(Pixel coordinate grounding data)
--*--
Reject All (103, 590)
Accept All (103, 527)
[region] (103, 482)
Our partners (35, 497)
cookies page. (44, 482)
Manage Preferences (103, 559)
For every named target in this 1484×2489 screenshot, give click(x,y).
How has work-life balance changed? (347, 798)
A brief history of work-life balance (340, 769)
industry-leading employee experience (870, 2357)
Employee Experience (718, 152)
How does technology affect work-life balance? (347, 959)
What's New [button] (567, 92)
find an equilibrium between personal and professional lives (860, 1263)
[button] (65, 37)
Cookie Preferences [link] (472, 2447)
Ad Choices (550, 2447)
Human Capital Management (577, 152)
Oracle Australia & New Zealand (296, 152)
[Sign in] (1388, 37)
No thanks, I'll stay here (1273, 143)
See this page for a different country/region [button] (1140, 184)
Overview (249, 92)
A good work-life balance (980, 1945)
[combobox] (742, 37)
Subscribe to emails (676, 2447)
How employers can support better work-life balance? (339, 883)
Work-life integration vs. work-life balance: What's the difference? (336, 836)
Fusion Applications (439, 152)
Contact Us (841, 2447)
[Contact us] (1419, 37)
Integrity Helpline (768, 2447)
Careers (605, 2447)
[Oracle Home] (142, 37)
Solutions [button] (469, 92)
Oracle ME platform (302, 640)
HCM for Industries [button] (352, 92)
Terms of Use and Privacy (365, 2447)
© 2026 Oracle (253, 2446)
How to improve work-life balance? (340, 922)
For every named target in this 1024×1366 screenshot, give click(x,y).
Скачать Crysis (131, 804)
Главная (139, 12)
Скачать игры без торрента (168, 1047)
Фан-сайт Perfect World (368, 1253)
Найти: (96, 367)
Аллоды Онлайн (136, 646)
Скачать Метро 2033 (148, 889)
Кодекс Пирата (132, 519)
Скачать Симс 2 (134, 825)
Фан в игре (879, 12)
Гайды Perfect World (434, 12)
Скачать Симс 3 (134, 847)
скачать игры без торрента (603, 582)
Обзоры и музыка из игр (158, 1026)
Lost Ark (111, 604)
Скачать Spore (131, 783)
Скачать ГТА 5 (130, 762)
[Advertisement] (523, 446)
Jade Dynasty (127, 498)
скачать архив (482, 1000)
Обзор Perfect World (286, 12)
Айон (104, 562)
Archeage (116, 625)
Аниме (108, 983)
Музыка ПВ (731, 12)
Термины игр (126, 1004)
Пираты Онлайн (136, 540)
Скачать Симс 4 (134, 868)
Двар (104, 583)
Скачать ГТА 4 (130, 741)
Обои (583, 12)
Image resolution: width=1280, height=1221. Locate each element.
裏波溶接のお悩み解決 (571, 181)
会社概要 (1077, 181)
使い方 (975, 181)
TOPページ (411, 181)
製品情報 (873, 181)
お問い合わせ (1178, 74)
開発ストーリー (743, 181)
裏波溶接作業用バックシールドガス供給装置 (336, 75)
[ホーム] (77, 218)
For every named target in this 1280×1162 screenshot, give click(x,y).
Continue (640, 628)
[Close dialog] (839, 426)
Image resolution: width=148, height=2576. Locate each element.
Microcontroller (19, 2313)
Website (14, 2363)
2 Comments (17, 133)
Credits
--*--
■ **What you need to do**
Please copy exactly the lines from the first line of the records above through the line containing "[Contact us] (1419, 37)", including both, and nothing more.

■ **Response to this exercise**
Reject All (103, 590)
Accept All (103, 527)
[region] (103, 482)
Our partners (35, 497)
cookies page. (44, 482)
Manage Preferences (103, 559)
For every named target in this 1484×2489 screenshot, give click(x,y).
How has work-life balance changed? (347, 798)
A brief history of work-life balance (340, 769)
industry-leading employee experience (870, 2357)
Employee Experience (718, 152)
How does technology affect work-life balance? (347, 959)
What's New [button] (567, 92)
find an equilibrium between personal and professional lives (860, 1263)
[button] (65, 37)
Cookie Preferences [link] (472, 2447)
Ad Choices (550, 2447)
Human Capital Management (577, 152)
Oracle Australia & New Zealand (296, 152)
[Sign in] (1388, 37)
No thanks, I'll stay here (1273, 143)
See this page for a different country/region [button] (1140, 184)
Overview (249, 92)
A good work-life balance (980, 1945)
[combobox] (742, 37)
Subscribe to emails (676, 2447)
How employers can support better work-life balance? (339, 883)
Work-life integration vs. work-life balance: What's the difference? (336, 836)
Fusion Applications (439, 152)
Contact Us (841, 2447)
[Contact us] (1419, 37)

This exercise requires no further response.